Fils d'Eustache II, comte de Boulogne, compagnon de Guillaume le Conquérant, et de sa seconde épouse Ide de Boulogne, fille de Godefroid II, duc de Basse-Lotharingie, Godefroy de Bouillon est un descendant de Charlemagne et, comme son illustre ancêtre, un personnage de légende. Il appartient à un clan de ducs, comtes et évêques, à un groupe aristocratique qui gouverne la Lotharingie depuis 950 au moins[1]. Il est dit membre de la maison de Boulogne, or, son premier ancêtre ayant porté le titre de comte de Boulogne est Adalolphe de Boulogne, fils de Baudouin II de Flandre, lui-même fils de Baudouin Ier de Flandre. Il n'y a pas de changement dynastique, et fait donc partie de la Maison de Flandre.

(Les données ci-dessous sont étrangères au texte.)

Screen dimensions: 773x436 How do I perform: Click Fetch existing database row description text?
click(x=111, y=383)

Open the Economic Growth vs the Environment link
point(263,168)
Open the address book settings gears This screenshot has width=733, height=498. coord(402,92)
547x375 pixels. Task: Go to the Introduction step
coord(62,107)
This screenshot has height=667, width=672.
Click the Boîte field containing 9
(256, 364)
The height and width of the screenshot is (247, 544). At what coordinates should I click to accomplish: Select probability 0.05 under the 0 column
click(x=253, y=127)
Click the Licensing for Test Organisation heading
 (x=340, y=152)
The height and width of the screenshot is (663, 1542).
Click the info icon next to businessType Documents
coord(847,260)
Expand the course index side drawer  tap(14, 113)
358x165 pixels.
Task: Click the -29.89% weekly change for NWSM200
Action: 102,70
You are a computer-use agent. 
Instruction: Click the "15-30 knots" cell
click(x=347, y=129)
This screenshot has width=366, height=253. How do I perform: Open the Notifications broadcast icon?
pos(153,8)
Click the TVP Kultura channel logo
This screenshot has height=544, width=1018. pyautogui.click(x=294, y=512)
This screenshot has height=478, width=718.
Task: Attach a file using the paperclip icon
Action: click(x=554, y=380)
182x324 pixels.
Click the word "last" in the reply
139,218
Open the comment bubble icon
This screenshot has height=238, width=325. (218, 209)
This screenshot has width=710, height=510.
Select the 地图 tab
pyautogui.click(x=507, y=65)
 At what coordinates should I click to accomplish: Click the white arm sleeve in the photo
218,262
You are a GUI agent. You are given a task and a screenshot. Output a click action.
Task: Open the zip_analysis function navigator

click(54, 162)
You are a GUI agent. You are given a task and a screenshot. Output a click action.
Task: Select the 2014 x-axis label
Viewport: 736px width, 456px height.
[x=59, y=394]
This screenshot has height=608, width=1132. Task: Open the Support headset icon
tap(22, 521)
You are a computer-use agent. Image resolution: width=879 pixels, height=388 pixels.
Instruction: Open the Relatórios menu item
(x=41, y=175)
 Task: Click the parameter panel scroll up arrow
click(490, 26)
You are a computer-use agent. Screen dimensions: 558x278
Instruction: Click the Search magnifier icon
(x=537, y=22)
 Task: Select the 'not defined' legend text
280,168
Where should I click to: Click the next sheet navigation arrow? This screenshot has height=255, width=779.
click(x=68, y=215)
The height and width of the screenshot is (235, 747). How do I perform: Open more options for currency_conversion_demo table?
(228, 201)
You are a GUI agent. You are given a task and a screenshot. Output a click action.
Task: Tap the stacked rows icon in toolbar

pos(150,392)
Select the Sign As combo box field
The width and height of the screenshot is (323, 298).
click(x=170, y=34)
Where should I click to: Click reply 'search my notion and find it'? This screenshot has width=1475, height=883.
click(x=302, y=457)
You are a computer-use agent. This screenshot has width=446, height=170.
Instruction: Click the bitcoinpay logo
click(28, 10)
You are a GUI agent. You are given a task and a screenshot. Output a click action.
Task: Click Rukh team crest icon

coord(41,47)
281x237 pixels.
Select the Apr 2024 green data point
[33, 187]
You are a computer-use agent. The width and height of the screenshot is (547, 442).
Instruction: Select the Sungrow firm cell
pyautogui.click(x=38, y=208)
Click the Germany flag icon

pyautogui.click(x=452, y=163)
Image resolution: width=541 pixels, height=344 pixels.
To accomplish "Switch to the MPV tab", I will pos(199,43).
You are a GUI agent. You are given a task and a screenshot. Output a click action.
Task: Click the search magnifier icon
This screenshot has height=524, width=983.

On ne connaît pas avec certitude le lieu de naissance de Godefroy de Bouillon ; les thèses hésitent entre Boulogne-sur-Mer en France et Baisy-Thy en Belgique[2]. Son éducation de chevalier est assurée par son oncle Godefroy III le Bossu à Bouillon (Belgique). À la mort de ce dernier, il hérite de ses titres. Attendant sans doute qu'il fasse ses preuves, Henri IV ne lui concède que le marquisat d’Anvers (1076) et il lui interdit, en tant que roi de Germanie, le titre de duc de Basse-Lotharingie comme le souhaitait son oncle dans son testament. C'est son fils Conrad , alors agé de deux ans qui portera le titre, sous la tutelle du comte de Namur Albert III[3].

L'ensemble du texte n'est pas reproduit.